Sejarah Lato-lato, Mainan Tradisional yang Kini Sedang Viral

Ilustrasi. (Dok: Apahabar)
Ilustrasi. (Dok: Apahabar)

TitikNOL - Lato-lato, siapa yang tak kenal mainan yang sedang viral ini, mainan tradisional dua buah bola plastik berbobot padat keras dan permukaan halus yang diikat seutas tali dengan cincin jari di tengah.

Mainan yang juga dikenal etek-etek atau nok-nok ini merupakan mainan jenis permainan ketangkasan dengan mengandalkan keterampilan fisik.

Lato-lato dimainkan dengan cara diayunkan baik secara lambat maupun secara cepat hingga saling berbenturan dan menghasilkan bunyi khas.

Benturan dua bandul bola pada lato-lato yang mengeluarkan bunyi khas tersebut sebagai daya tarik yang membuat pemainnya ketagihan untuk mengulangi secara berulang-ulang.

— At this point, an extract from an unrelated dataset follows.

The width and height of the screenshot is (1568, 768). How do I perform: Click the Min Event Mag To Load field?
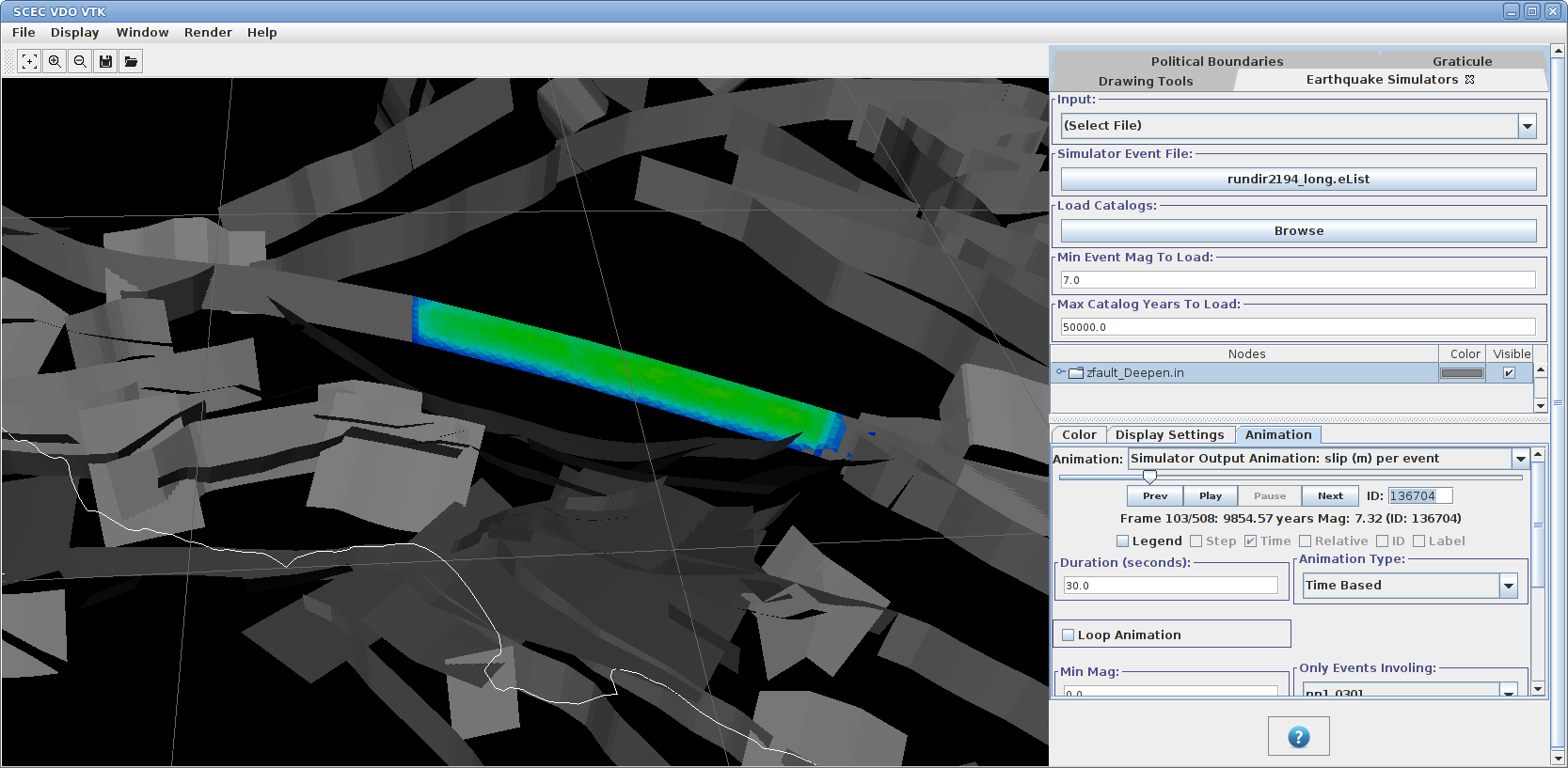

Dikutip dari berbagai sumber, lato-lato merupakan permainan yang berasal dari Amerika Serikat. Salah seorang penemu mainan lato-lato adalah Marvin Glass asal Chicago, Amerika Serikat dengan nama clackers balls toys pada akhir era 1960-an, dan kemudian kian populer pada awal era 1970-an.

Permainan ini mulai muncul pada era 1960-an hingga makin populer pada awal 1970-an. Saat itu orang-orang menyebutnya mulai dari clackers, click-clacks, knockers, ker-bangers, dan clankers, penamaan ini kebanyakan berdasarkan dengan merek dan nama yang telah diberikan oleh pabrik pembuatnya masing-masing. Ketika permainan ini mulai masuk ke Indonesia, clackers balls toys disebut lato-lato.

Namun pada Tahun 1971, Badan Pengawas Obat dan Makanan Amerika Serikat (FDA) memberikan peringatan atas keamanan produk.